## EXCERPTED RECORDS

───

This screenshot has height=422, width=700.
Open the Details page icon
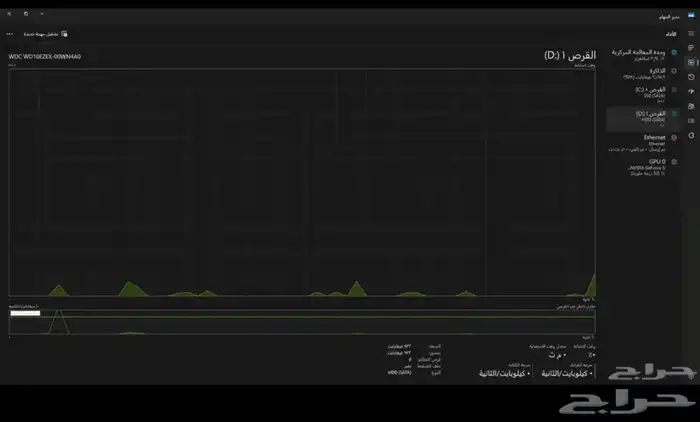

───

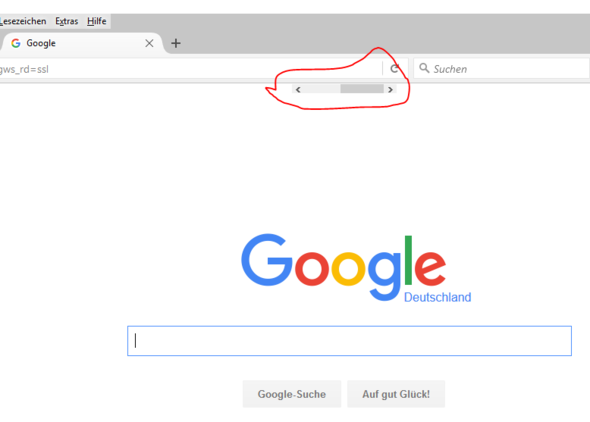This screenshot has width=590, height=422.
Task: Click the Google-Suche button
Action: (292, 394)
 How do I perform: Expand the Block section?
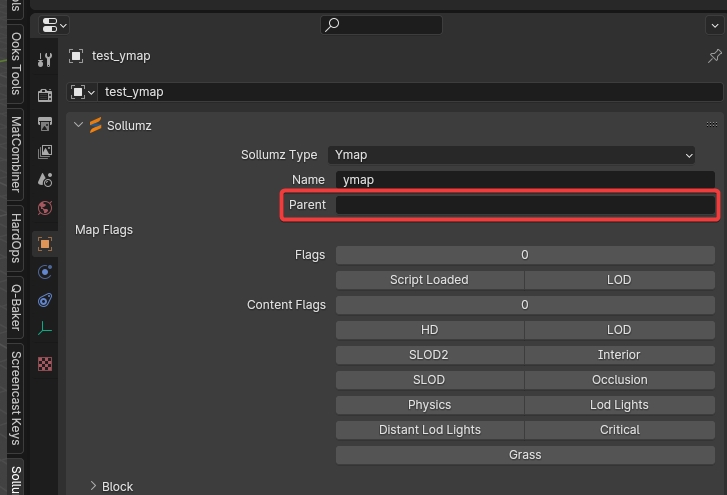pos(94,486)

───

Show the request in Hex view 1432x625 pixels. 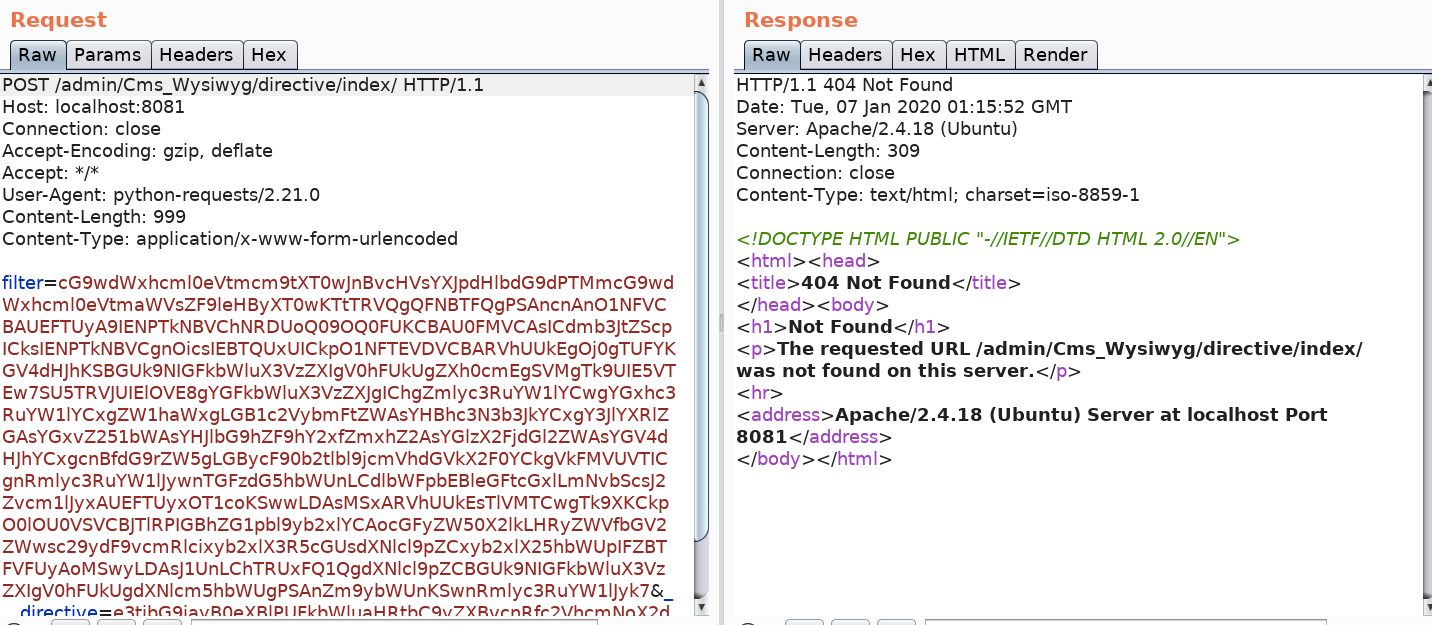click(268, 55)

───

## PROBLEM
Look above for the line holding "This screenshot has height=422, width=700.", then set down exactly that line and every line after it up to and including the line holding "Open the Details page icon", with nothing else.

## COMPLETED EXERCISE
This screenshot has height=422, width=700.
Open the Details page icon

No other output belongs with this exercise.